I may get some terminology wrong because I'm new to this topic.

What I've read has led me to conclude that claims can be used for authentication and authorization which are 2 very different concepts. Assuming this thinking is correct, my question relates to claims as they might apply to authorization, not authentication (or identity? - is it accurate to consider identity as a substitute concept for authentication?)

The Wikipedia article seemed as concise as anything else I read saying (1st line last section) the difference between claims and roles is a:

distinction between what the user is/is not and what the user may/may not do

If I use claims to determine what a user may or may not do, I don't see how that is different than what roles do. This article kind of implies it's different, but the example seems the same to me with the claims example merely a better role definition, yes?

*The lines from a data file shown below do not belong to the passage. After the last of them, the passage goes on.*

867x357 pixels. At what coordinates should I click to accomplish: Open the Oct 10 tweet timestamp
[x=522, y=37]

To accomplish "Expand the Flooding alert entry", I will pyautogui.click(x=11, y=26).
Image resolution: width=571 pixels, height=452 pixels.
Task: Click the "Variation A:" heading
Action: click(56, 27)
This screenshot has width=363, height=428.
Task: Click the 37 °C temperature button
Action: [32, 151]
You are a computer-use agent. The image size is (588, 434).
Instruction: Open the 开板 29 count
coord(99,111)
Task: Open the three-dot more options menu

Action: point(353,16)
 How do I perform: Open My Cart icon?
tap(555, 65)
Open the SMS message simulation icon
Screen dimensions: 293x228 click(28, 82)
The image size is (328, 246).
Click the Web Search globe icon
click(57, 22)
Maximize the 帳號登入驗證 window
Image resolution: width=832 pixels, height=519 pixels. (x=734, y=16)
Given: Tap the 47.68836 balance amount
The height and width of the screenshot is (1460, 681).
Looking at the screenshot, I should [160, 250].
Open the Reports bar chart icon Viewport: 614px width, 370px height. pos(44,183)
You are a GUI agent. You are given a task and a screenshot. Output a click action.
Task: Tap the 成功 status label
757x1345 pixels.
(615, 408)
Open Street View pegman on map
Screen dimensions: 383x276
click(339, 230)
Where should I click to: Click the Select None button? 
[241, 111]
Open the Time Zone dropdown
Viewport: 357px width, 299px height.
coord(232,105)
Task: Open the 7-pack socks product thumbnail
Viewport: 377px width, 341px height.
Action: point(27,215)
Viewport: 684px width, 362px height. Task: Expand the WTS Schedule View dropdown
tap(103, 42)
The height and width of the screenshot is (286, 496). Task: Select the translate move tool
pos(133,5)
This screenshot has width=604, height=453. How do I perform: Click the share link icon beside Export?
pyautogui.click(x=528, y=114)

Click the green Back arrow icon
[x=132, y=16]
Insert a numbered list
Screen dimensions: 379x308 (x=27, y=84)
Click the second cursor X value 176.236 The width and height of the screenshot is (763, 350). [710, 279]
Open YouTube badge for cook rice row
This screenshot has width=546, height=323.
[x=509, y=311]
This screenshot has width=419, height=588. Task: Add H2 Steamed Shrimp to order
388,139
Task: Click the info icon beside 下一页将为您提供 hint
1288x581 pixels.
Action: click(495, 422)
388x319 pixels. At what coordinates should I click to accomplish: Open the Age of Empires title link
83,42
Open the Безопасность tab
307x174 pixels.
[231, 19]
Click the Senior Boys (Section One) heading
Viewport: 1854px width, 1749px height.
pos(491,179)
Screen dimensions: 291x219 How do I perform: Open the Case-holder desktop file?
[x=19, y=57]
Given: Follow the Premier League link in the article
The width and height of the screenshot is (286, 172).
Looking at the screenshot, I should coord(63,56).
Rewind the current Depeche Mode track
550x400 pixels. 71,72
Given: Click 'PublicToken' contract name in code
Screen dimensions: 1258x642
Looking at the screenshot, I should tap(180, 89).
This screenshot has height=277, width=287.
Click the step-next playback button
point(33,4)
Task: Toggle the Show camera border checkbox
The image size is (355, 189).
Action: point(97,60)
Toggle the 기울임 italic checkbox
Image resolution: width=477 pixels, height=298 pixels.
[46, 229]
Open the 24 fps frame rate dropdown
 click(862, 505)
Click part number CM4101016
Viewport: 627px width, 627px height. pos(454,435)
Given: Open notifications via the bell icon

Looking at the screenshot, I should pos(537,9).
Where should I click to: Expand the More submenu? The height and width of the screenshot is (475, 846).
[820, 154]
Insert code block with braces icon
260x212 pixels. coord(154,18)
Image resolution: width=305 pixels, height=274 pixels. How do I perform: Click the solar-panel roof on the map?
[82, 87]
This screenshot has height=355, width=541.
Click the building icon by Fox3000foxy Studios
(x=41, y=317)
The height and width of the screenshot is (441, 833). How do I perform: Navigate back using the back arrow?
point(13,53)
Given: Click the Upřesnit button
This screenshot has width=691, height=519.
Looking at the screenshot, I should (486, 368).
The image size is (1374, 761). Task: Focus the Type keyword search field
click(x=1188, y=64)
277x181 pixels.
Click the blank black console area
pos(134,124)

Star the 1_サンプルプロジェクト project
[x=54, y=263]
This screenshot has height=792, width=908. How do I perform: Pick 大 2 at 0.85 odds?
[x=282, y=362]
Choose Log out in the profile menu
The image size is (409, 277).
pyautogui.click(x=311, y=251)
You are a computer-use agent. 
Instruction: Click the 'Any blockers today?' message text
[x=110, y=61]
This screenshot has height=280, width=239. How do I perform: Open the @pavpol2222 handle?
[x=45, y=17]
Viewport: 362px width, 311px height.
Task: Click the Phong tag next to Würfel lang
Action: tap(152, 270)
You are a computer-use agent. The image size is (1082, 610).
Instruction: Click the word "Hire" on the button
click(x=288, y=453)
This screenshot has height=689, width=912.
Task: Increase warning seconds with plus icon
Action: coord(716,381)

This article suggests there's little difference but the explanation seems to suggest an absolutely fundamental difference because it begins to employ a value in the claim. But unless the value allows the claim to composite roles into a single claim, it's still just a role, yes? And if you do composite roles into a single claim value in a large application, while that scheme might be more space efficient wouldn't it also require a method to decode the composited roles later?

This previously linked article stated that while there is a data structure in MVC5 for claims, it's not tied to a data attribute, so wouldn't using claims for authorization require significant extra programming or more complicated references to the claims?

So that's what brings me to ask the question in the title of the post, is there a fundamental difference? Because if not, I don't see why I would use claims for authorization.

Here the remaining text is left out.